Given the conditions of the modern Russian countryside with its extremely underdeveloped capital accumulation, and given the population's distrustful attitude towards co-operatives, the latter are, from the financial point of view, the best apparatus for the distribution of state loans. However, this state of affairs should be regarded as temporary and, as the well-being of the peasantry improves, it is to be expected that co-operatives will be able to attract other kinds of resources for their work.
The basic problem with organizing co-operative credit - and indeed with all organized credit - lies in the organization of intermediary links between individuals who need capital in order to run their farms and those who possess unused or relatively unused capital and are able, in one form or another, to make this available for use by those in the first group.

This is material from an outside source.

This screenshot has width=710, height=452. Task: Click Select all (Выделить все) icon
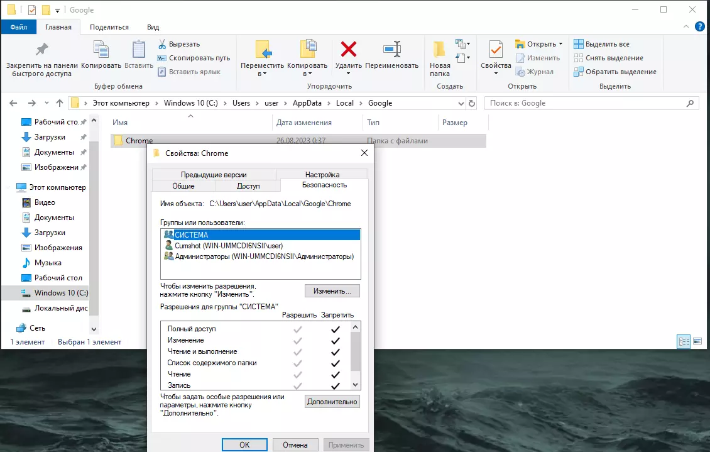578,44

In this respect, credit is usually supposed to represent, as it were, a special kind of trade, where the commodity is the right to use capital, measured by the amount of the capital and the duration of the period of use; and the price for this commodity is the rate of interest payable by the borrower to the lender.
Because credit transactions are of a unique character and are entered into directly between the owner of the capital and its ultimate user, the price of the credit granted is usually fortuitous; and the credit turnover does not of itself give rise to a capital market. However, as soon as credit transactions develop on a mass scale, credit intermediaries will appear on the economic scene; capital circulating in the credit turnover begins to become depersonalized, the price of credit begins to become homogeneous under the pressure of manifest competition in the supply of and demand for capital and there arises a new economic phenomenon: a capital market with its own structure and its own laws of life, similar in some respects to the commodity market. In many ways, private credit transactions will also become subordinate to the pressure of the laws of this market.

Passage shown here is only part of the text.